The rear end portion of the structure 50R behind the rotating mechanism 50 supports the front end portion of the swing unit 40 . The front end of the swing unit 40 is supported so as to be able to swing up and down through a "swing shaft (pivot shaft) 41 extending in the left-right direction". The rear end portion of the rocking unit 40 is connected to the upper rear portion of the rear vehicle body frame 21 via left and right rear bumpers (not shown) and is supported. Including these rocking units 40 , left and right rear cushions (not shown in the drawings), and the rear body frame 21 , the rear vehicle body 5 constitutes a rear wheel suspension device (rear suspension).

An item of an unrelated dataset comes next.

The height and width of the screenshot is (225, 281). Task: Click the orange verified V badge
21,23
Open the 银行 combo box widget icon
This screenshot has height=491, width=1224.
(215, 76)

The entire rear body 5 including the rear body frame 21 is covered by a rear body cover 70 . The rear body cover 70 includes: a front wall part 71 forming an inclined front surface slightly parallel to the second rear frame 22; an upper wall part 72 extending rearward from an upper end of the front wall part 71 in a slightly parallel manner; a rear fender 74, covering the upper part of the left and right rear wheels 4a, 4b. The upper wall portion 72 forms a stage 75 on the upper surface of the rear vehicle body 5 together with the rear upper frame 23 and the like. The front wall portion 71 is formed to be approximately parallel to the rear inclined portion 94 a of the front vehicle body 3 . The front wall portion 71 is arranged so as to have a gap between the front wall portion 71 and the rear inclined portion 94a by a gap "to an extent that does not interfere with the rear inclined portion 94a when the front and rear vehicle bodies 3 and 5 are relatively rocked".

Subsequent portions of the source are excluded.